TASK TO CARRY OUT :: For the entries below, the expected answer is the line with "The image size is (230, 173).", the line with "has height=307, width=536.", and every line between them, exactly as written, and nothing more.

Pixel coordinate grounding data
== Segment start ==

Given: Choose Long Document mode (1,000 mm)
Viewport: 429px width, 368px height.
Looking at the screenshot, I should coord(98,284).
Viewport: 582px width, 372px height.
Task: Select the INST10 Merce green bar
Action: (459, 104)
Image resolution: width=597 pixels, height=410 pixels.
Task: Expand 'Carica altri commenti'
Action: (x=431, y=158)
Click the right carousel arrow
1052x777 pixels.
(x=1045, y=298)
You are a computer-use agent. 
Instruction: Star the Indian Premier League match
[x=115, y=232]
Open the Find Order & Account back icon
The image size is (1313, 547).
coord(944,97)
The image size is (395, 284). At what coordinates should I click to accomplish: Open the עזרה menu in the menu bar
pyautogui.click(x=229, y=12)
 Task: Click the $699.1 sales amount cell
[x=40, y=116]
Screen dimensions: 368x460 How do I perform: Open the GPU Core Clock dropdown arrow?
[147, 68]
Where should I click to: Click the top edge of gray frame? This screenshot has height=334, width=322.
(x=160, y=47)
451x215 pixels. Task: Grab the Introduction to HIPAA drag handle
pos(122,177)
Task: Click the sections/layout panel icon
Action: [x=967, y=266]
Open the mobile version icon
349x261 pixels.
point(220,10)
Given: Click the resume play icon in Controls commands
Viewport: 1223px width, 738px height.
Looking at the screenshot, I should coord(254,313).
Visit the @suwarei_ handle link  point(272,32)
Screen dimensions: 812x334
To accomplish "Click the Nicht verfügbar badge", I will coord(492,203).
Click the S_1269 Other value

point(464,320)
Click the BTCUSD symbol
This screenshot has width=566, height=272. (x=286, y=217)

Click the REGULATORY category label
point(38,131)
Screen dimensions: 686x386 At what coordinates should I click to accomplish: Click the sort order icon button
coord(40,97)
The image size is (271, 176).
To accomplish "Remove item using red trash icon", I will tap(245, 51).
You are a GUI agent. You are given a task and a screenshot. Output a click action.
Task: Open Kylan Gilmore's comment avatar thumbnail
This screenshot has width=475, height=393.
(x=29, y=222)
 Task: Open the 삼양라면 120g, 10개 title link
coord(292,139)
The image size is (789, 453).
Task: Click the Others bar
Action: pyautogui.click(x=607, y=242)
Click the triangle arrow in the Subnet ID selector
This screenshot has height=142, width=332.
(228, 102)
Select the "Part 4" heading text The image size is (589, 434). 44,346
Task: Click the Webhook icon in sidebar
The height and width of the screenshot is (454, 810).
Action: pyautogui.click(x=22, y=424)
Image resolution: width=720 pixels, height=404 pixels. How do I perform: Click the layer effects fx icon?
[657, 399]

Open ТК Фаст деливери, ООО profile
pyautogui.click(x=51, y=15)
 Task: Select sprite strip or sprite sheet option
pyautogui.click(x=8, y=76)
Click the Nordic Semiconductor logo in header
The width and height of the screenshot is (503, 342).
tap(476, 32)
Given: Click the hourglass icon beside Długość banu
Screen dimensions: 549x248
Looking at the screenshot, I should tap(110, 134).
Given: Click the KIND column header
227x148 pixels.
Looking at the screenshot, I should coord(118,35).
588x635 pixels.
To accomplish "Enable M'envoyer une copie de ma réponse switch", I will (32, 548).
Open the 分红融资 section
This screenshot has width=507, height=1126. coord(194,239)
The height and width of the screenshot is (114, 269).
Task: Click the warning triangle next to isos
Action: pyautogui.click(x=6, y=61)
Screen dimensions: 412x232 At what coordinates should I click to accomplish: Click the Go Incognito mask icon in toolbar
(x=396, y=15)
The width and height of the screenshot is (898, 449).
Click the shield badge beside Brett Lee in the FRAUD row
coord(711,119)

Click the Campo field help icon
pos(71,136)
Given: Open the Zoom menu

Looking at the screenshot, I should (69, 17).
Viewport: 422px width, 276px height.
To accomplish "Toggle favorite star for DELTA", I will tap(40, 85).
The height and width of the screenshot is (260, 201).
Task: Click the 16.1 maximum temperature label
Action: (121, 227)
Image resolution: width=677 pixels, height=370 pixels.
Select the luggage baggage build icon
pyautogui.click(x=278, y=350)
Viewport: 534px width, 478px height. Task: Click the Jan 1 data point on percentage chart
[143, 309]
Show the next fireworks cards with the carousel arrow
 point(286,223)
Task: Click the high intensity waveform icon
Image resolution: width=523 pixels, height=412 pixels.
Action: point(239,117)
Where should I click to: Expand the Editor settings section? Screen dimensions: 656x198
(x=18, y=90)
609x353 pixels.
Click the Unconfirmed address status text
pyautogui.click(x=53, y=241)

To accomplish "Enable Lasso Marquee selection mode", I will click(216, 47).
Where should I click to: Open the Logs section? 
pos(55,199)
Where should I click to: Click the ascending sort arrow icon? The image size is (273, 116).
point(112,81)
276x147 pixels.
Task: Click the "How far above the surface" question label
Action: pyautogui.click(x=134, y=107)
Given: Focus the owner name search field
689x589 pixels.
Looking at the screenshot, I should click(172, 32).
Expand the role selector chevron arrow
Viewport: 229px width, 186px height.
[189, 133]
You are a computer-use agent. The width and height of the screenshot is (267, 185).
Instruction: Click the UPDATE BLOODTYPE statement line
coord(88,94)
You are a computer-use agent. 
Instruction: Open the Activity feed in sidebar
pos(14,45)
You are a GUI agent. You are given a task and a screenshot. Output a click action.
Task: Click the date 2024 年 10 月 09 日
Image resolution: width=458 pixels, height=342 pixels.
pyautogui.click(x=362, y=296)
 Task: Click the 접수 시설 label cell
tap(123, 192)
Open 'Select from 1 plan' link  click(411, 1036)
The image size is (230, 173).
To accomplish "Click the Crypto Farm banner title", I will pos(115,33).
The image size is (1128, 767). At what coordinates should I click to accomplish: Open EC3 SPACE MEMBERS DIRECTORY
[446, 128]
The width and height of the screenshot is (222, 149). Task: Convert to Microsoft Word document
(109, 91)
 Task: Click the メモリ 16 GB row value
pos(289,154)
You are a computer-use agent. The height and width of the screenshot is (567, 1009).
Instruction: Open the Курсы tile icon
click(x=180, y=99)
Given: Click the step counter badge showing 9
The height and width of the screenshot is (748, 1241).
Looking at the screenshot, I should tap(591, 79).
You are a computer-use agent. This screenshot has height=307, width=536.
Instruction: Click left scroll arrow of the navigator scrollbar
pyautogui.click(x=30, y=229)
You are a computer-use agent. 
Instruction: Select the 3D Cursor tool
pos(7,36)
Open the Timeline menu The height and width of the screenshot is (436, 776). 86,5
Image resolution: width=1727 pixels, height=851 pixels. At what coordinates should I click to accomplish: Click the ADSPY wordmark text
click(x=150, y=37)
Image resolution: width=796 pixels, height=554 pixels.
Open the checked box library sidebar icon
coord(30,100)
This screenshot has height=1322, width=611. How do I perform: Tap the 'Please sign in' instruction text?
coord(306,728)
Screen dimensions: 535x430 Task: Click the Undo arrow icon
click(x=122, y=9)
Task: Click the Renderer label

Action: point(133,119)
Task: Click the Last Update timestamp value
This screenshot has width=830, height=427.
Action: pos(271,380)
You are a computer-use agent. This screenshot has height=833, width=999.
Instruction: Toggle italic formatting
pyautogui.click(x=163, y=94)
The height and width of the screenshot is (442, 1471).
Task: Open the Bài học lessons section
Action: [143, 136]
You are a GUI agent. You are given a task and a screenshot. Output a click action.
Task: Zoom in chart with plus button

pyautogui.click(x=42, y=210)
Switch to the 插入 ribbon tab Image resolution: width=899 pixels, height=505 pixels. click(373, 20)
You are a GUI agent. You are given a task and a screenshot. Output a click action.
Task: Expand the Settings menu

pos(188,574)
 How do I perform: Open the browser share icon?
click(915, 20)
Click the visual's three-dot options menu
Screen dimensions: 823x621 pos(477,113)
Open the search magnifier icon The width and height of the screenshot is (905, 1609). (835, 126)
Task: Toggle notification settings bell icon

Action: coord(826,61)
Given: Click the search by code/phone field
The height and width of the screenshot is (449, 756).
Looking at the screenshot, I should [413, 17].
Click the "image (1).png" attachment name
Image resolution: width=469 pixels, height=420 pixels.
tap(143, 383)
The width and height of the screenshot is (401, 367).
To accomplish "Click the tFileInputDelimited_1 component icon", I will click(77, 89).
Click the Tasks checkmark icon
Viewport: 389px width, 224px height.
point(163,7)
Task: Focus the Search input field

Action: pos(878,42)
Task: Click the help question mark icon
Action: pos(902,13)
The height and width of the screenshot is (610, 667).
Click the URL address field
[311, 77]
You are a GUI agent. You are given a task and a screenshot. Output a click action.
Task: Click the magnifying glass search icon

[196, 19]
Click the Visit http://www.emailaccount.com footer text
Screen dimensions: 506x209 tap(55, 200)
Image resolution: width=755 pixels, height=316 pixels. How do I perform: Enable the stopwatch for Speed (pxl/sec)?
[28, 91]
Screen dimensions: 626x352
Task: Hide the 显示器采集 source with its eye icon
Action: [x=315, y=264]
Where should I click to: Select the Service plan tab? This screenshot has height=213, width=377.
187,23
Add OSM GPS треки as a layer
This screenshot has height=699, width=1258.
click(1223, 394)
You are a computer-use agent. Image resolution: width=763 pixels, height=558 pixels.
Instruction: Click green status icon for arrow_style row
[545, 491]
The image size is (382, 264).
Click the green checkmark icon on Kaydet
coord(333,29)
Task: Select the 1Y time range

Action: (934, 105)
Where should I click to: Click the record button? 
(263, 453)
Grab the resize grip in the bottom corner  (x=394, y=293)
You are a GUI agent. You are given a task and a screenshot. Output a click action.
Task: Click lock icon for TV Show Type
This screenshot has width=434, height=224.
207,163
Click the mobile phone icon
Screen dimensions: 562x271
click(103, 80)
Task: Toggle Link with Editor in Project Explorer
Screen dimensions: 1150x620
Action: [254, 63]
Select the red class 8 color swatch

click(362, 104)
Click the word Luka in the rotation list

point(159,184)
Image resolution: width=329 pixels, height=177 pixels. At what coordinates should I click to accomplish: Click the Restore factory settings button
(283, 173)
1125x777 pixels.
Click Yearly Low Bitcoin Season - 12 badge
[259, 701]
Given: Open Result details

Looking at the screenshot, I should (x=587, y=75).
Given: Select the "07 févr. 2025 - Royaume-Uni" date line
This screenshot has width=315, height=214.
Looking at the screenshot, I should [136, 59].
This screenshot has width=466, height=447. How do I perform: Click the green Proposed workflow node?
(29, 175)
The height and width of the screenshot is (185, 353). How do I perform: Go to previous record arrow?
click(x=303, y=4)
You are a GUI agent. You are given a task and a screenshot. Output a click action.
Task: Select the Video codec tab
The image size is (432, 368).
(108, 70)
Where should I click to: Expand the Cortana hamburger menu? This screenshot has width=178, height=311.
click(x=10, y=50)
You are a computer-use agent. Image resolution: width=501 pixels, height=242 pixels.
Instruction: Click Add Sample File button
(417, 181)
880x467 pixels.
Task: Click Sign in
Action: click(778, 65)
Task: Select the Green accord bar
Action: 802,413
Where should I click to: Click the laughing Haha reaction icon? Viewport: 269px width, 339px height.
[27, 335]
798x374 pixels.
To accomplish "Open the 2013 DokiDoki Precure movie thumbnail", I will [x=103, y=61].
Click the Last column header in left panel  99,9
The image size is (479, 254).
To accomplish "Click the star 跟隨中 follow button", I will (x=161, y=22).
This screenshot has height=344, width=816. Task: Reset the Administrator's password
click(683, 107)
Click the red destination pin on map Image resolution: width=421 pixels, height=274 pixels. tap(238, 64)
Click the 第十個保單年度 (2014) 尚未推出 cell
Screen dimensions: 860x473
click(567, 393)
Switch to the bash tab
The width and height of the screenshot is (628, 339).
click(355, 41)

== Segment end ==

ANSWER SPACE ::
The image size is (230, 173).
To accomplish "Click the Crypto Farm banner title", I will pos(115,33).
The image size is (1128, 767). At what coordinates should I click to accomplish: Open EC3 SPACE MEMBERS DIRECTORY
[446, 128]
The width and height of the screenshot is (222, 149). Task: Convert to Microsoft Word document
(109, 91)
 Task: Click the メモリ 16 GB row value
pos(289,154)
You are a computer-use agent. The height and width of the screenshot is (567, 1009).
Instruction: Open the Курсы tile icon
click(x=180, y=99)
Given: Click the step counter badge showing 9
The height and width of the screenshot is (748, 1241).
Looking at the screenshot, I should tap(591, 79).
You are a computer-use agent. This screenshot has height=307, width=536.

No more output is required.